Well okay, not really. Congress can't do anything right now, and probably not for the foreseeable future because our election system is broken and terrible and restricting games isn't a political win for either party so there's no actual danger. But no. Why is all the social media banning stuff a thing anyway? We got the 1st amendment, right? Everybody ought to be able to say whatever as long as it doesn't actually hurt people.

Here's the problem. There is no public space on the internet.

We feel like Twitter and Facebook and Reddit, are all public forums where all ideas and beliefs and whatever should be shared like people used to do in the town square. But Twitter and Facebook and Reddit are all privately owned. They aren't actually a public forum. They're a private building where the owners can evict anybody they want for whatever reason. And if people leave because of some jerk being a jerk then they're loosing money.

Because of the structure of capitalism, these social media companies can't do what we need them to do. I'm not saying down with the government or that the proletariat must begin their glorious revolution or whatever. All I'm saying that if we care about freedom of speech, we need a state-run, social media platform. I don't want some 1984 Minitrue bs so we're going to need everything about it as transparent as possible and your account cannot be associated with your SSN or birth certificate or whatever, but if we don't do this, our culture is just going to keep breaking.

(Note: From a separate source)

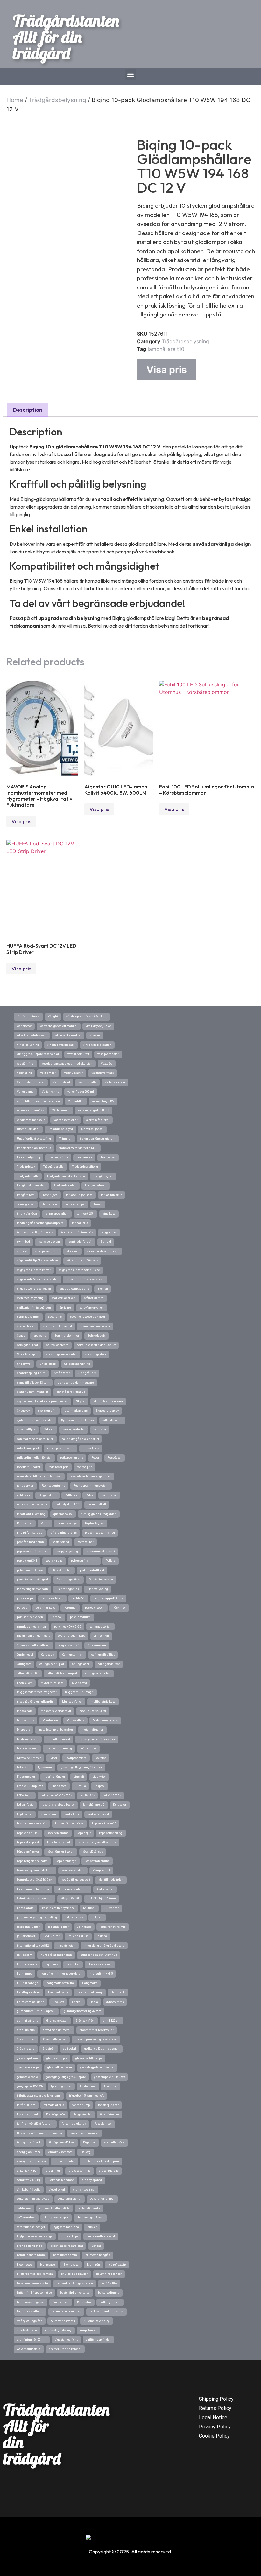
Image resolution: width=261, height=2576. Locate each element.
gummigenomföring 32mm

As for Steam (and Twitter and the rest) the place for corporate innovation is to do what they are doing, but more so. They can curate their platforms, and allow for a better experience (and probably make some really terrible filter bubbles but whatever, I literally just thought of this). We can have a public publisher that will put anything and everything online for anyone to see (so long as its not illegal, trolling would actually be fine) even, and especially the terrible, horrible games or your crazy uncle's blog, and also all the stuff that everybody else wants to put there. And all the actual companies can focus on having "good" stuff, whatever that means to them.

That's why Steam and the rest ought to curate their user generated content. Because they ought to not be our public spaces online.